YOUR INSTRUCTIONS
Starting at the line that has "You are a computer-use" and stopping after the line that has "Instruction: Increment the", reproduce the listing below exactly; omit everything else.

MATERIAL FOR THIS EXERCISE
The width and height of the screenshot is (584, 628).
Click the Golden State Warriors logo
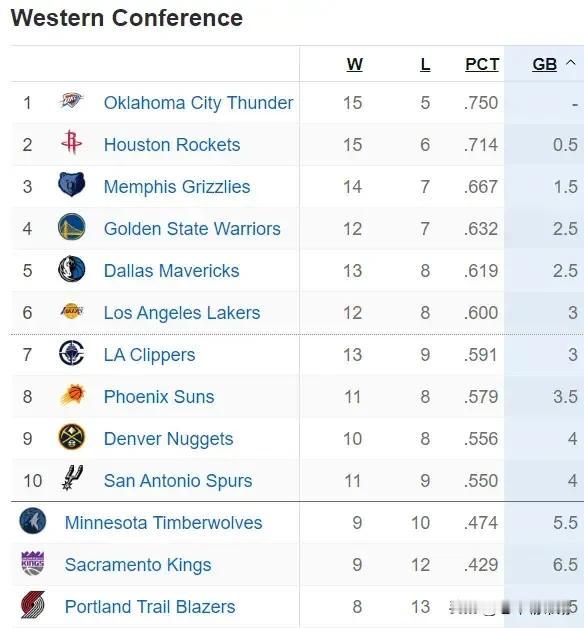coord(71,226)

==

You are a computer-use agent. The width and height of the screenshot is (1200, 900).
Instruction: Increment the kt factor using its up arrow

EXERCISE OUTPUT
You are a computer-use agent. The width and height of the screenshot is (1200, 900).
Instruction: Increment the kt factor using its up arrow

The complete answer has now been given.